» **STORED DATA**:
----------------
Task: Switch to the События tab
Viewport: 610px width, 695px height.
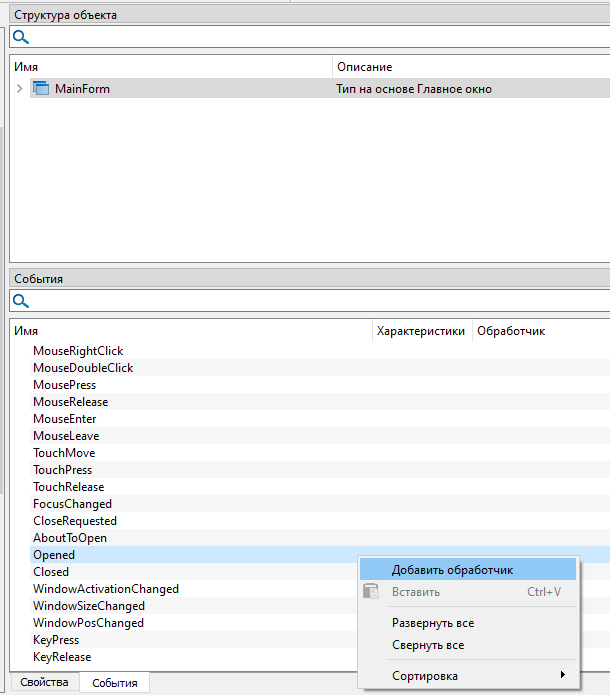Action: pyautogui.click(x=114, y=683)

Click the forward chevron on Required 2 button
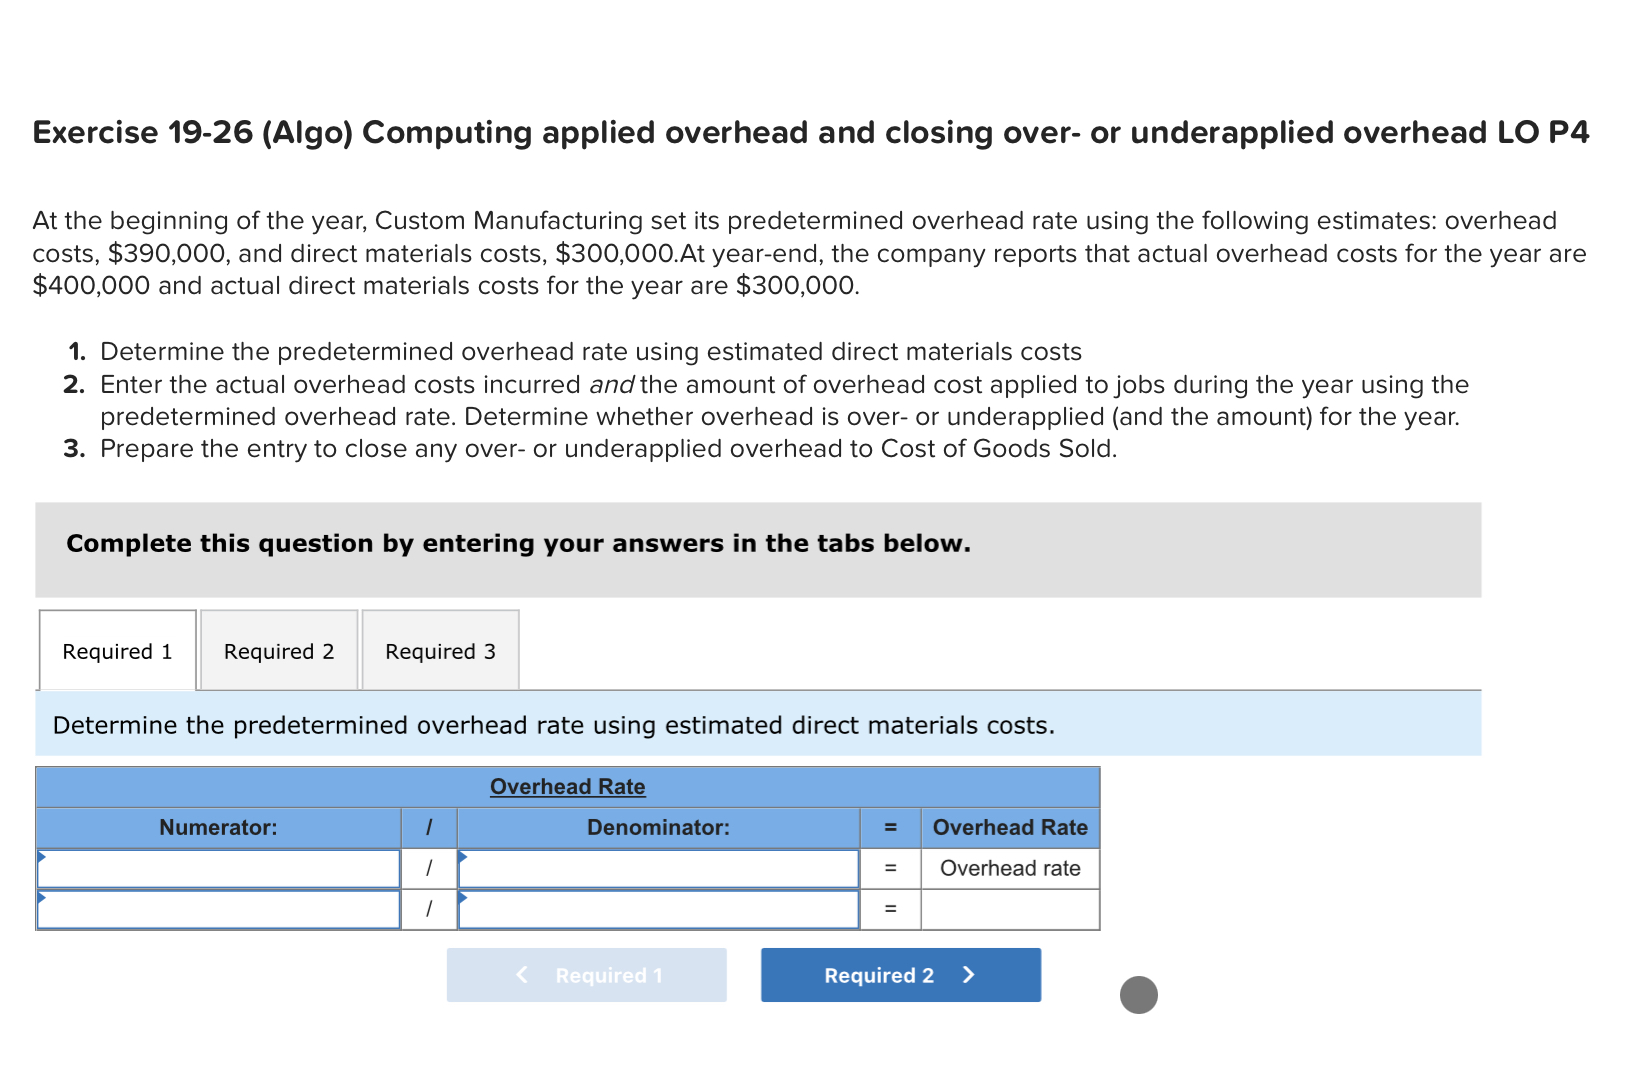tap(968, 975)
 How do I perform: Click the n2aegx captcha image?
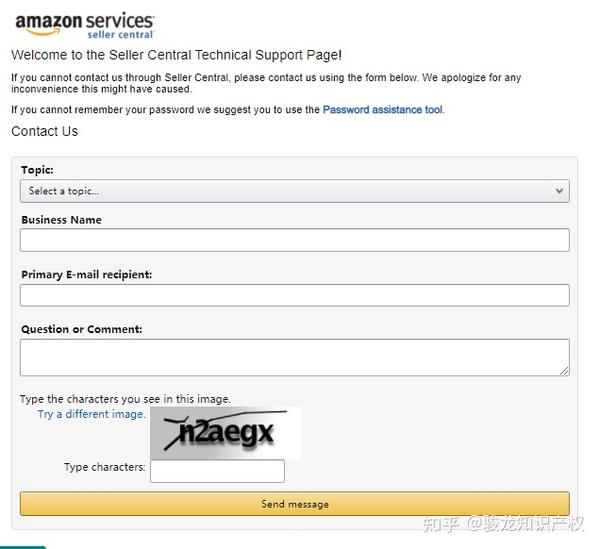click(x=225, y=433)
----------------
» **WORK ORDER**:
The expected answer is the lines from the one that has "Click the forward" to the end of the listing, transcribed exactly, with pictures left out and no other line added.

» **ANSWER TO THIS PROBLEM**:
Click the forward chevron on Required 2 button
tap(968, 975)
 How do I perform: Click the n2aegx captcha image?
click(x=225, y=433)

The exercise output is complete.